Meanwhile, IT leaders can check the AI Incident Database to see if a tool they plan to use has been reported to have AI bias.

As part of an auditing process, business leaders can speak with multiple stakeholders and subject matter experts to discuss the coding behind algorithms to test for well-being, human rights, or algorithmic impact, Schiff says.

“Essentially there's a deep auditing and thinking process that you need in addition to some of the quick technical strategies that can catch some key things,” Schiff says.

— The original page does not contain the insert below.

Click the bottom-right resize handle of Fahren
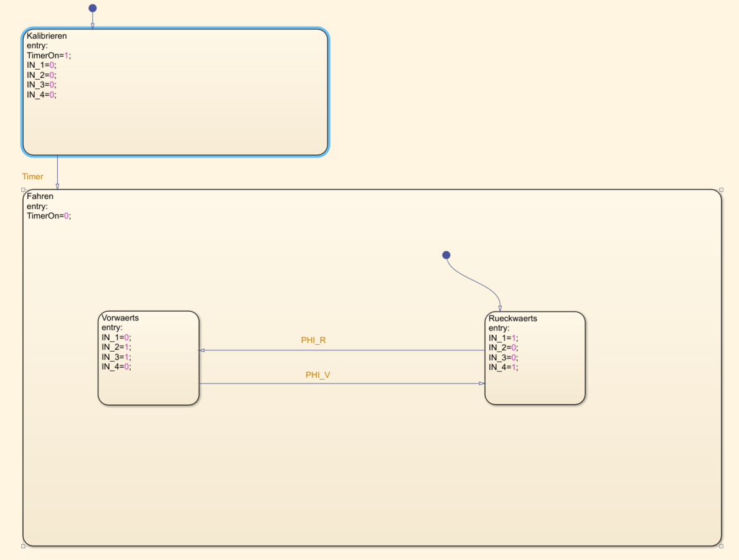This screenshot has width=739, height=560. [721, 546]
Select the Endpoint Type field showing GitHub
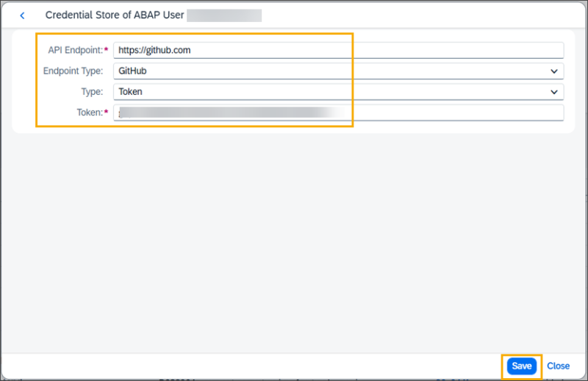Viewport: 588px width, 381px height. coord(331,71)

In addition, companies should have a risk management or governance structure in place to ensure that the design and implementation of AI models is responsible, Schiff advises.

For guidance, companies can consult the NIST Risk Management Framework (RMF), Schiff says. Schiff calls RMF the “most robust US effort” to combat AI bias. Companies can also consider hiring ethicists or policy experts to regulate AI biases.

The IEEE has an Algorithmic Bias Working Group to guard against bias. NIST recommends that industry sectors create individual “profiles” for LLMs. Government agencies for transportation and healthcare have their own guidance on AI, and they will move from guidance toward more formal rules, Schiff predicts.

When evaluating AI tools, maintain some skepticism, Schiff advises.

“If anyone says, ‘our products are bias-free,’ that's a red flag,” Schiff says. “It's not how things work.”

When companies can verify that an organization such as IEEE has audited their AI tools or they comply with the European Union’s AI Act, then they can be considered fair or legitimate, Schiff suggests.

About the Author(s)

Brian T. Horowitz

Contributing Reporter

Brian T. Horowitz is a technology writer and editor based in New York City. He started his career at Computer Shopper in 1996 when the magazine was more than 900 pages per month. Since then, his work has appeared in outlets that include eWEEK, Fast Company, Fierce Healthcare, Forbes, Health Data Management, IEEE Spectrum, Men’s Fitness, PCMag, Scientific American and USA Weekend. Brian is a graduate of Hofstra University. Follow him on Twitter: @bthorowitz.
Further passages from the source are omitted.